Permissions on the target directory:

drwxr-xr-x 2 root root 4096 Jun 18 10:05 derp

And the relevant log located in \derp\:

-rwxrwxr-- 1 root adm 3755558 Aug 14 07:57 access.log

  • logrotate runs via a cron job (see dpkg -L logrotate for the file created in /etc/cron.daily). Is cron running correctly? If you have systemd, can you run systemctl status cron.service and verify that it's running? Commented Aug 14, 2015 at 14:06
  • I do see a logrotate file inside of /etc/cron.daily/ that looks valid. Additionally when the logs fail to get rotated as expected the date does get updated in /var/lib/logrotate/status.
    – 111---
    Commented Aug 14, 2015 at 14:13

2 Answers 2


You wrote:

Force logrotate to run with the following: logrotate --force /etc/logrotate.d/derp. This command rotates the logs correctly but the next day they will not run.
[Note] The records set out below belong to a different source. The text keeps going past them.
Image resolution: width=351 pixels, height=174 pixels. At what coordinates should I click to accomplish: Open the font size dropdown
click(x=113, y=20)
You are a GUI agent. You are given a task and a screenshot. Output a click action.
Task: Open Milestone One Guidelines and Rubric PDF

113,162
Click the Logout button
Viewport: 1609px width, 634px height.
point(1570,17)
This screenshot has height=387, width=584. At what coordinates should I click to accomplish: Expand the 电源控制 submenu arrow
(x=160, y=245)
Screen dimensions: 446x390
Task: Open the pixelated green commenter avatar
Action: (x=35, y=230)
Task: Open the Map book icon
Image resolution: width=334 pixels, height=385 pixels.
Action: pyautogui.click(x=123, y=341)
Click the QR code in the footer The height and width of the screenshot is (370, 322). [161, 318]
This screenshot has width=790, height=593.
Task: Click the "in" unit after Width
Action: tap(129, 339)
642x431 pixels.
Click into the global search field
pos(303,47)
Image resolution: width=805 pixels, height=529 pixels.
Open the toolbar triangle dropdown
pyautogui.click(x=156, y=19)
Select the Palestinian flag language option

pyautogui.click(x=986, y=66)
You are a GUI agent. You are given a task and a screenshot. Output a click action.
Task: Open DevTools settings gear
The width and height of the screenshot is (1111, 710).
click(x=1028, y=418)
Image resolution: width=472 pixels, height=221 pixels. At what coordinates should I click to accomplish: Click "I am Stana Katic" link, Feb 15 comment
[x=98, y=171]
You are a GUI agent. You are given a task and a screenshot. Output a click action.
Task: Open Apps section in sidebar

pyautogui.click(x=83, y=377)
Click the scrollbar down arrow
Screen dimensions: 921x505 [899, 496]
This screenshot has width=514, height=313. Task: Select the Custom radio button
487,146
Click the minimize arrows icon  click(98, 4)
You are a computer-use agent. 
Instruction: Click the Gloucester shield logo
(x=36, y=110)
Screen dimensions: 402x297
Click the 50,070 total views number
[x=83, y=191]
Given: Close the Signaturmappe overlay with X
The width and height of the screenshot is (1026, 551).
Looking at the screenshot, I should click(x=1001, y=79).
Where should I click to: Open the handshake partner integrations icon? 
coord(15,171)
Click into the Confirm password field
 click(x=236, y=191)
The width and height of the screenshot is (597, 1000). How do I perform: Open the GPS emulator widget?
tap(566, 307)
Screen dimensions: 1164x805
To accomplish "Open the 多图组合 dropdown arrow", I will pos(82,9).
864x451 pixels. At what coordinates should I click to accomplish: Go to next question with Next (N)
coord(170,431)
The problem here is that the daily attribute actually means "24 hours". So unless the cron entry for logrotate (probably in /etc/cron.d/daily) is more than 24 hours away from the time you manually rotate the log files, the log files will not be rotated until the day after that.

On my Debian system the entries in /etc/cron.daily are run daily at 06:25, so it's probable that any manual log rotation done during the normal working day will prevent a log rotation occurring until two days later.

  • So the logs never rotate correctly whether or not I do the logrotate --force or not. I have also manually set the values in /var/lib/logrotate/status to indicate that the log needs rotating. Still nothing. This issue began to show up about 6 months ago on new systems created from a FAI (Fully Automated Install) install of linux. The last 10 systems out of over 40 started exhibiting this behavior.
    – 111---
    Commented Dec 8, 2015 at 18:14
  • @datUser incorrect date/time on the suspect systems? Commented Dec 9, 2015 at 16:35

Ok I gave up trying to fix this. Cron to the rescue.

sudo crontab -e

Then add the following line to the super user's crontab

# Logrotate they said...
3 6 * * *               /usr/sbin/logrotate -f /etc/logrotate.d/derp &> /dev/null

The -f flag forces logrotate to rotate the logs. The file located at /etc/logrotate.d/derp is the corresponding logrotate configuration for my application.

Its ugly, but it was the only way I could fix this bug.